**About this task:** Return each line of the listing in which the word "agent" appears.
[[ Provided records open ]]
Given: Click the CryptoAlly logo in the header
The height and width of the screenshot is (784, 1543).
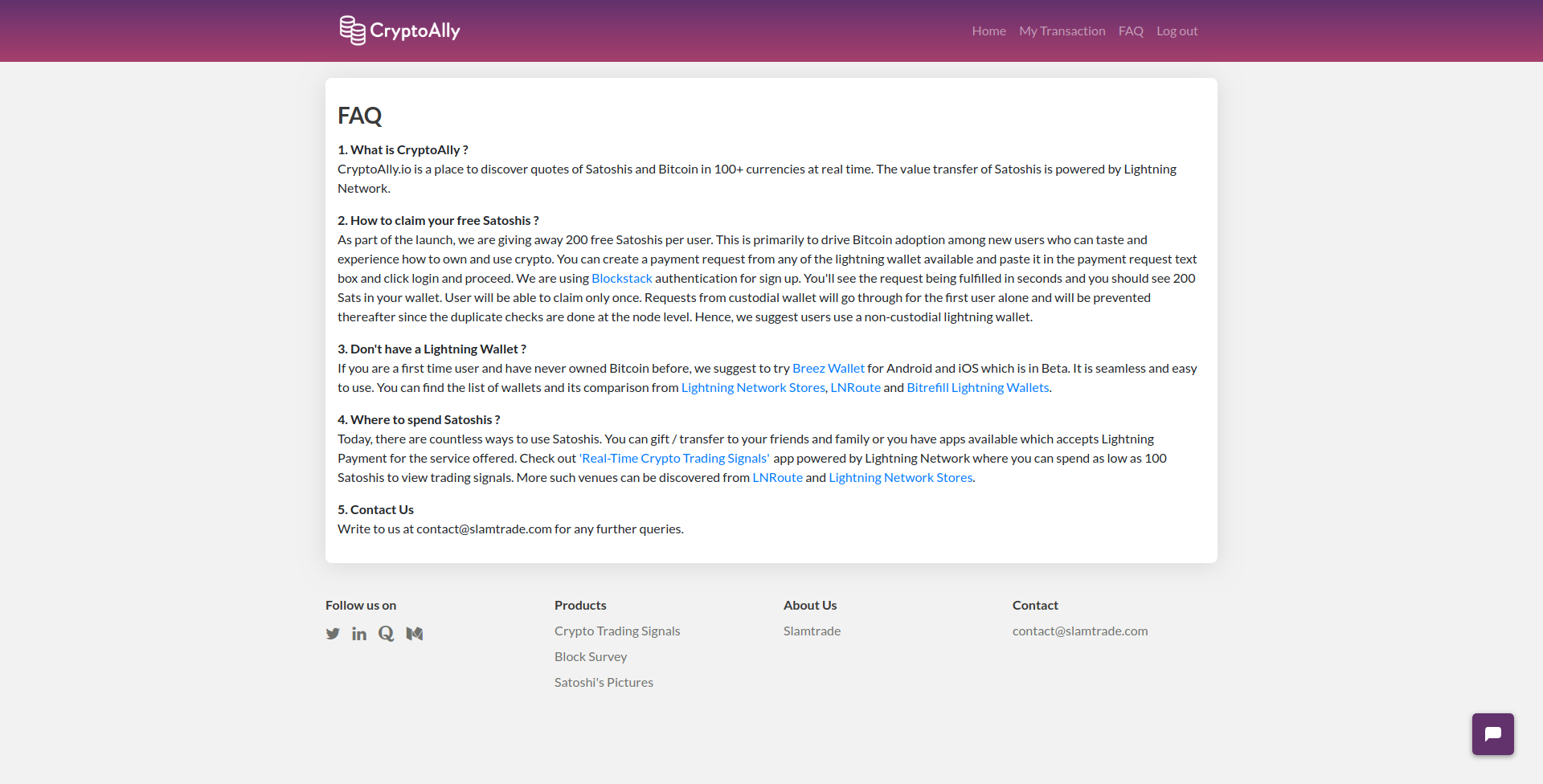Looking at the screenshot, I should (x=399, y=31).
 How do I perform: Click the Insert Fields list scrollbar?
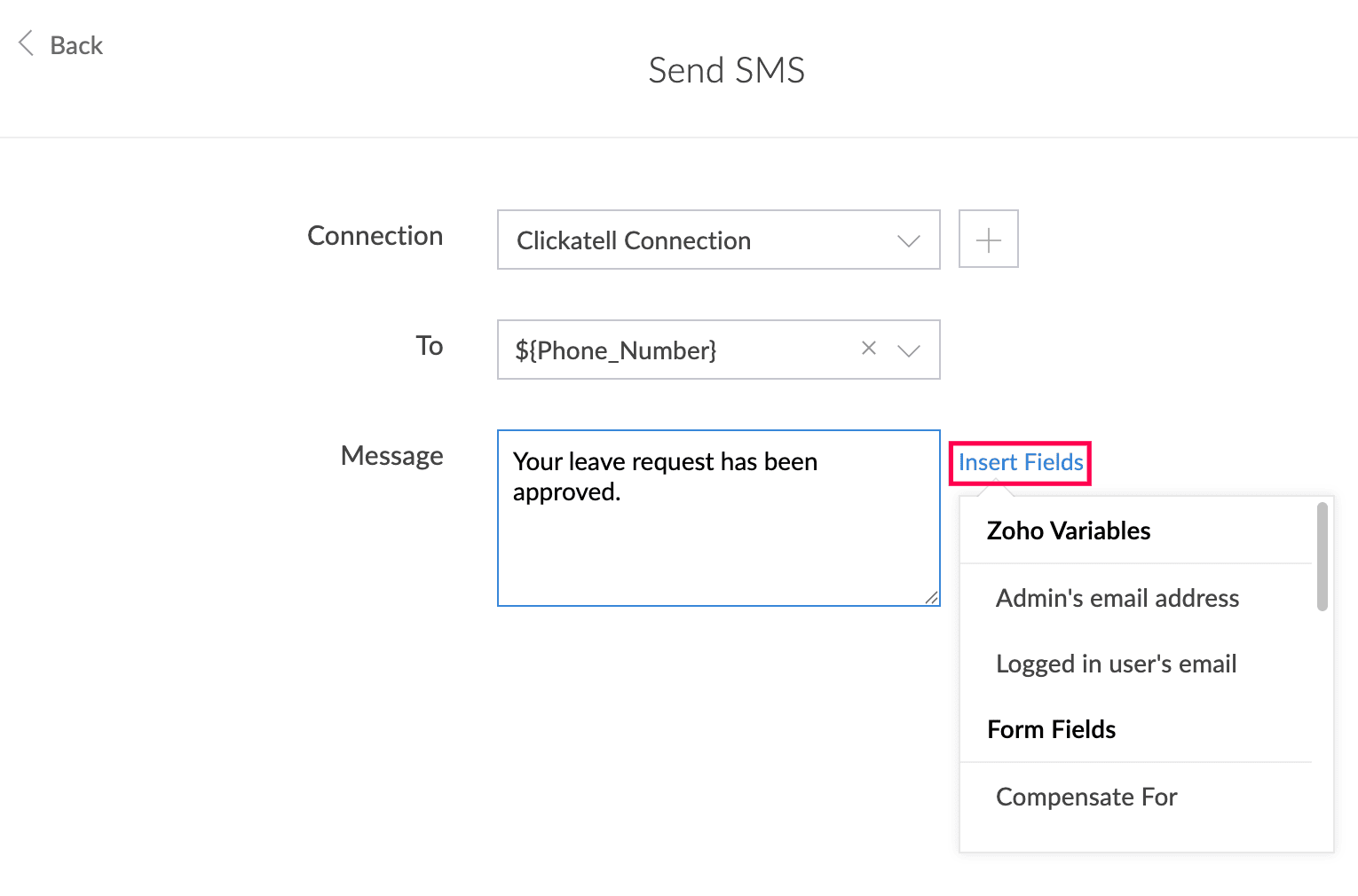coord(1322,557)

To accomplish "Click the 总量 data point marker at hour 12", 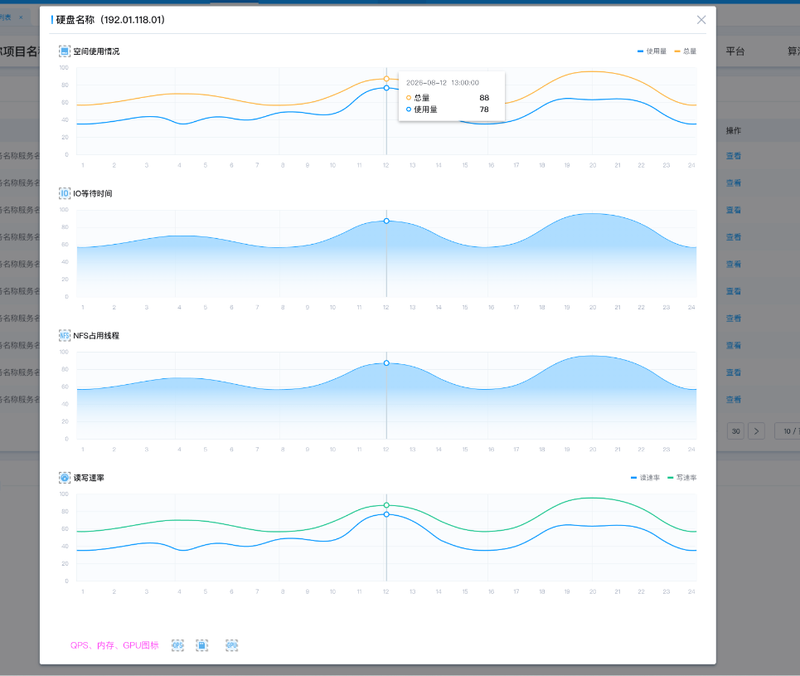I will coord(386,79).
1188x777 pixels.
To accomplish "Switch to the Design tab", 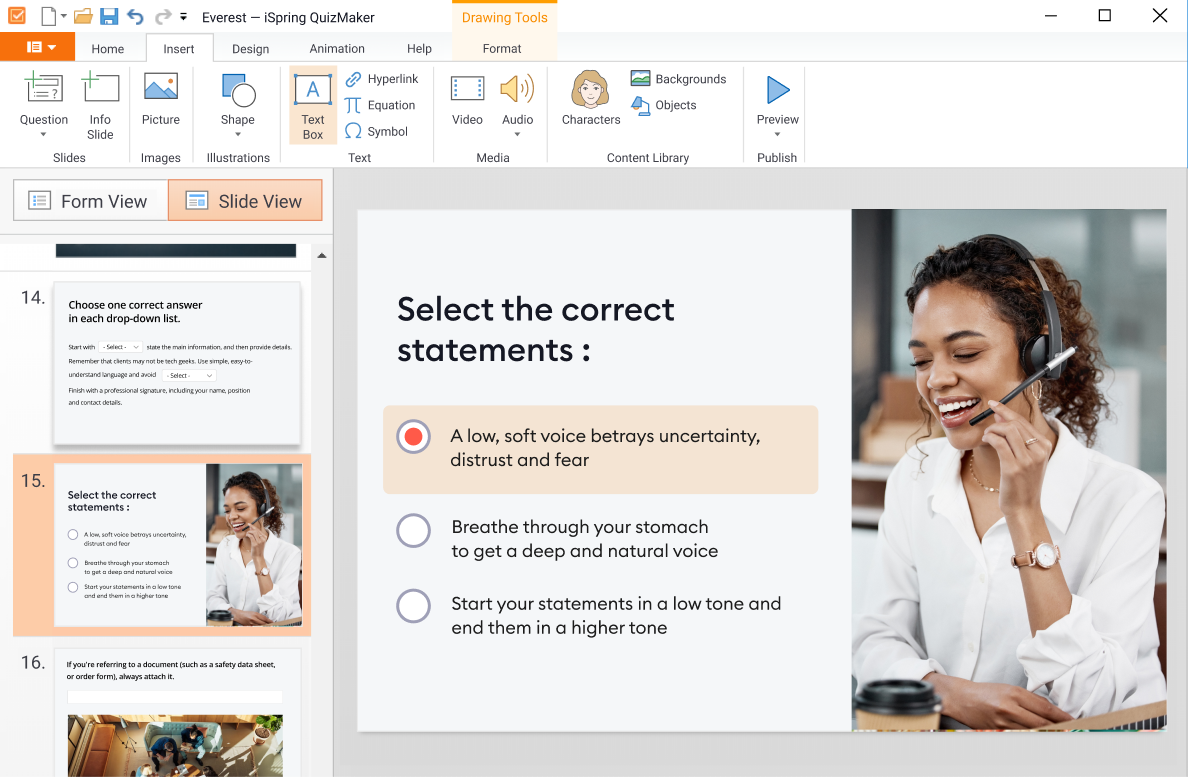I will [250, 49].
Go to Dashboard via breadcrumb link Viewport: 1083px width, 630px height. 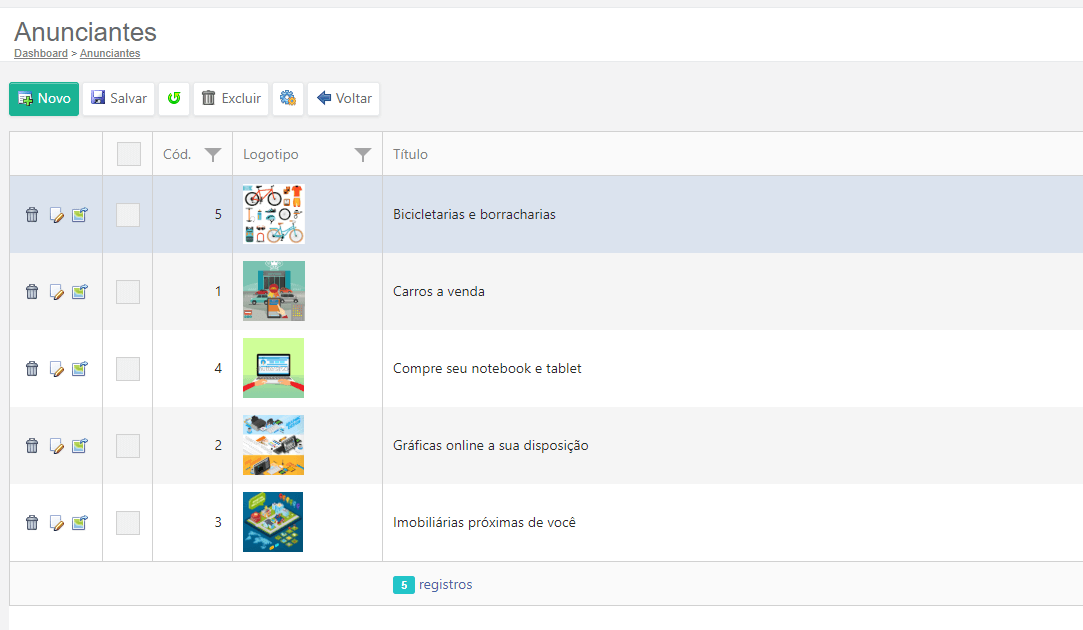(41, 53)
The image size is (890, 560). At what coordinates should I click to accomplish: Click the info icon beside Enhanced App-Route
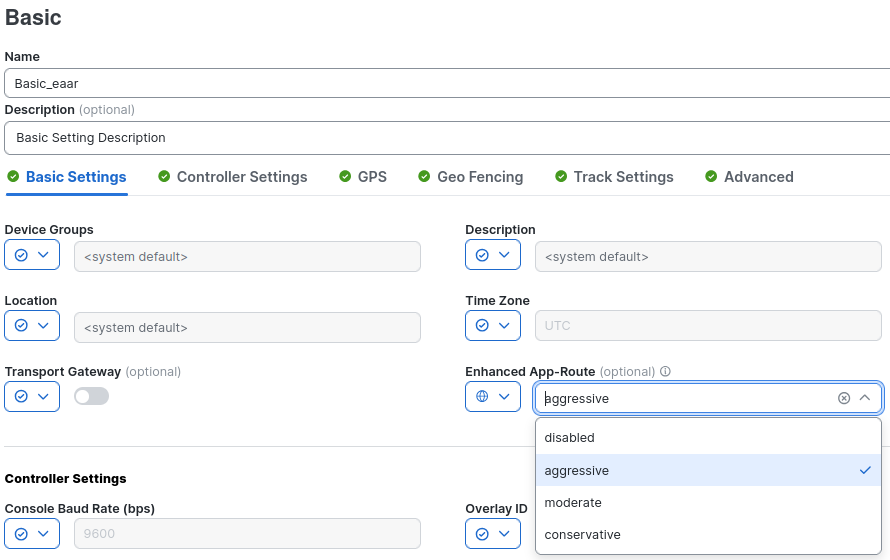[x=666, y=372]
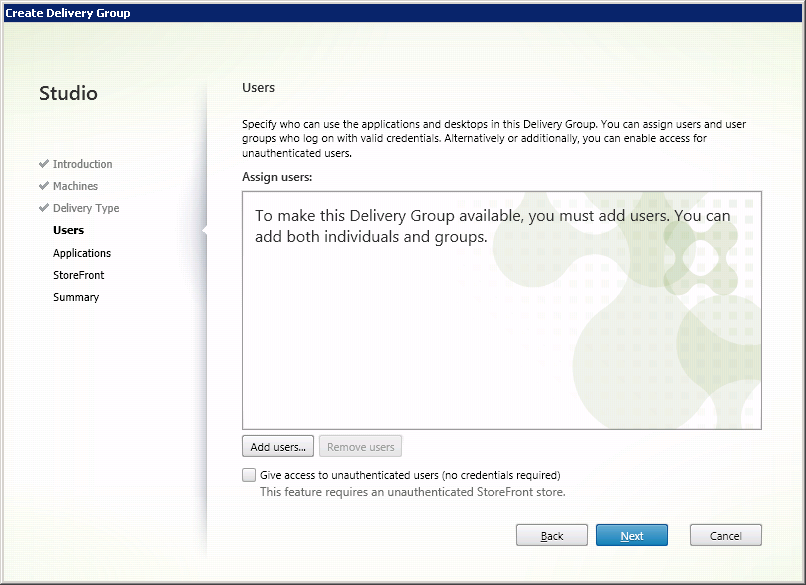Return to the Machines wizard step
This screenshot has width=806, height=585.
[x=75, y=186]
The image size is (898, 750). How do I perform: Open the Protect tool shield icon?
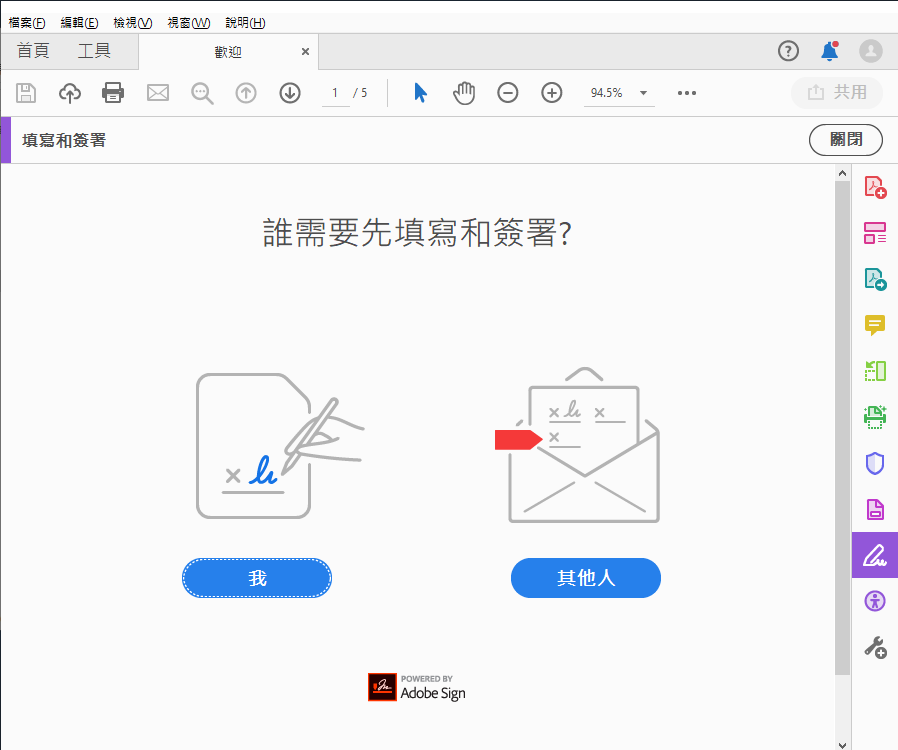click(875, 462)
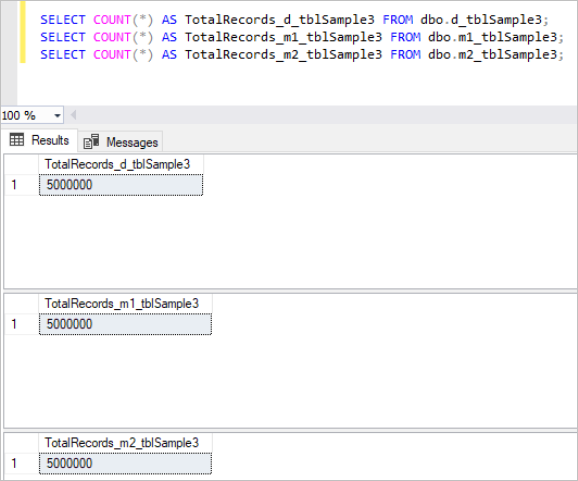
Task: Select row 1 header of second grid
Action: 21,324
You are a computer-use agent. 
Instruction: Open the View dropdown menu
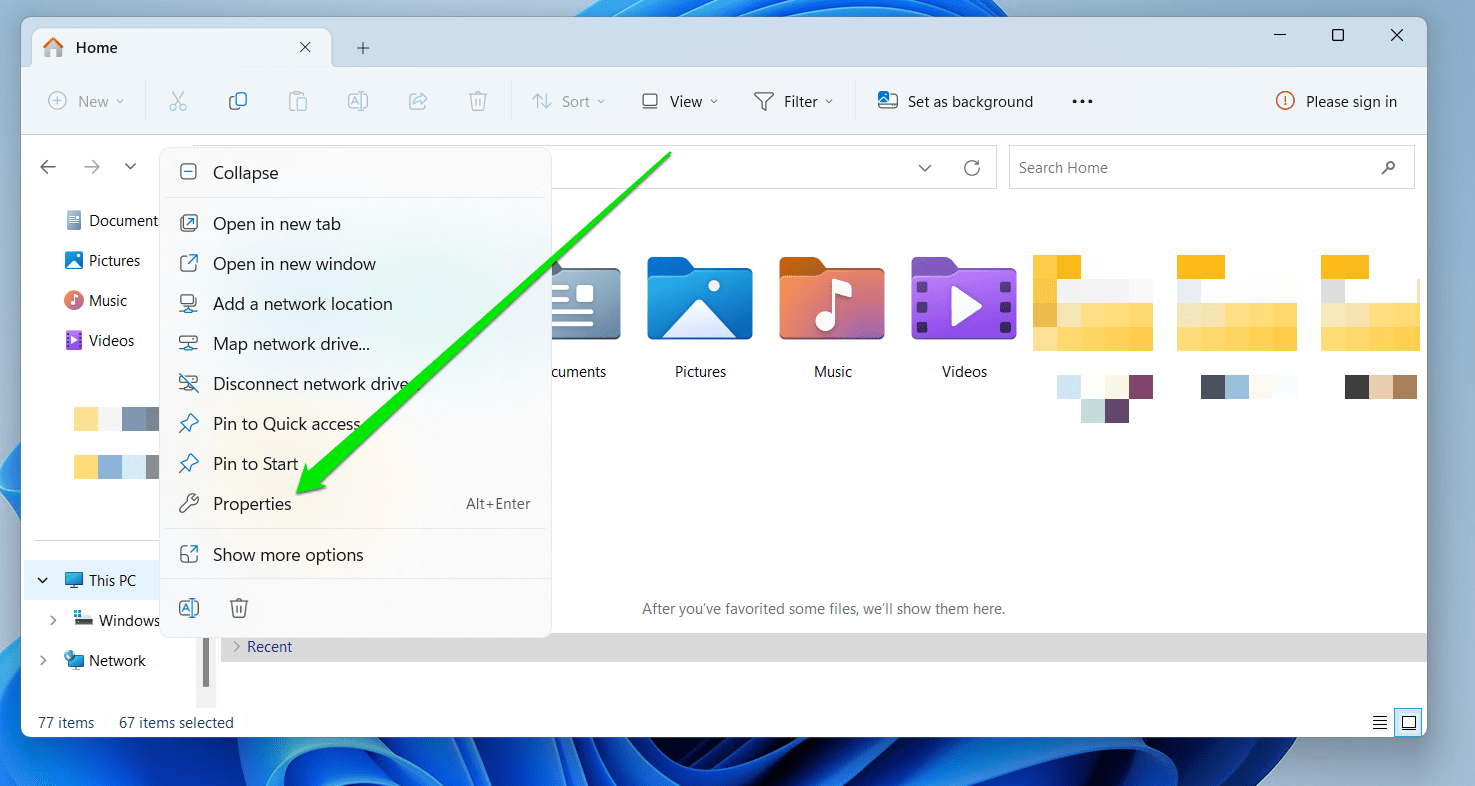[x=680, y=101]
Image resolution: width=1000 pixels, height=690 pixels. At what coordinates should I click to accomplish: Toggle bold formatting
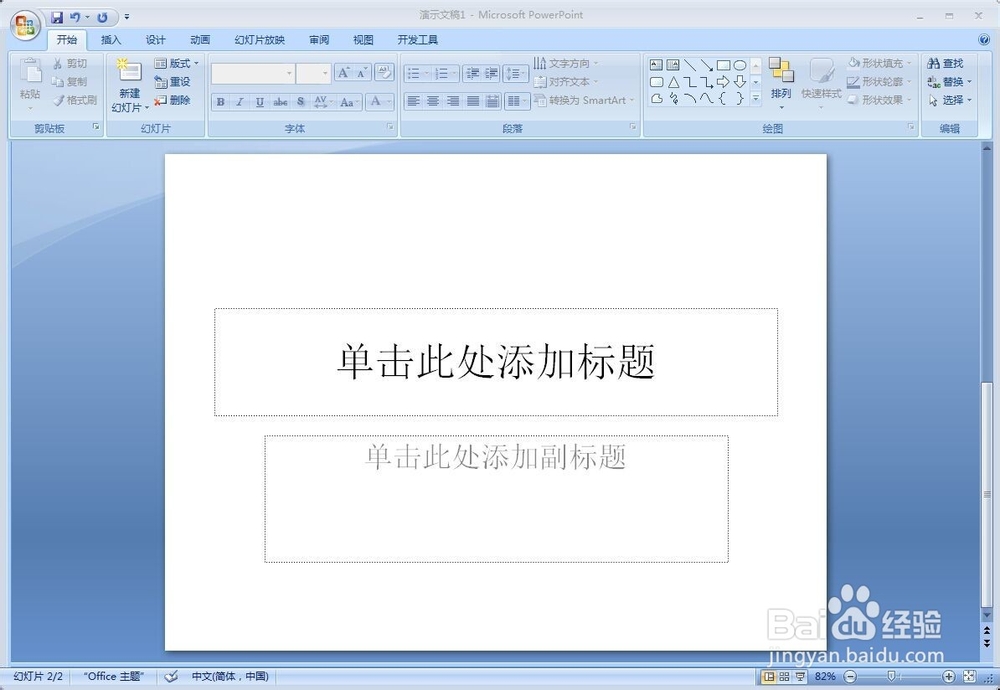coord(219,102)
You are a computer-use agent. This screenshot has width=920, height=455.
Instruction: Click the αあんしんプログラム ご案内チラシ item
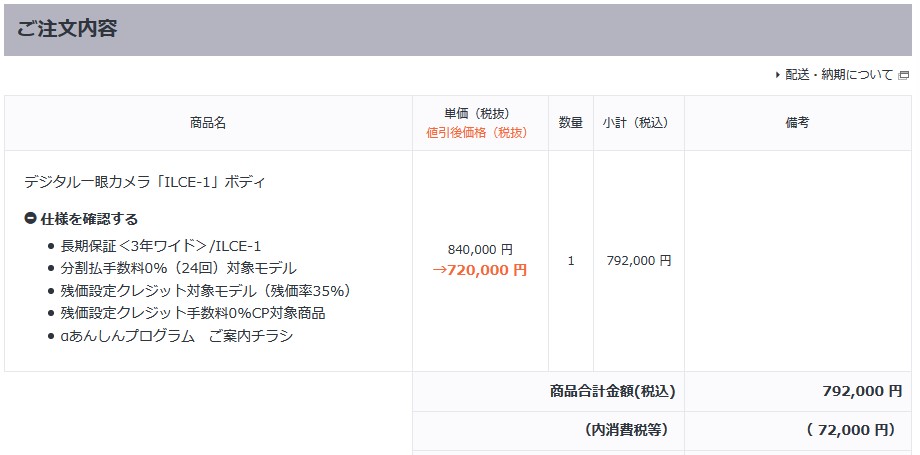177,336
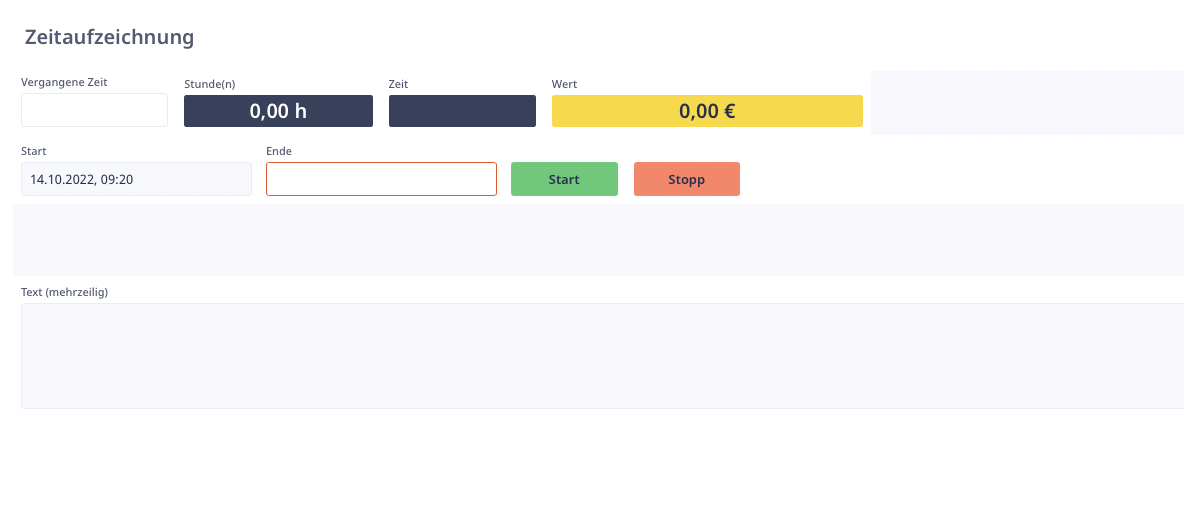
[[ Provided records closed ]]
**Result of this task:**
You are a computer-use agent. 
You are a computer-use agent. This screenshot has width=920, height=455.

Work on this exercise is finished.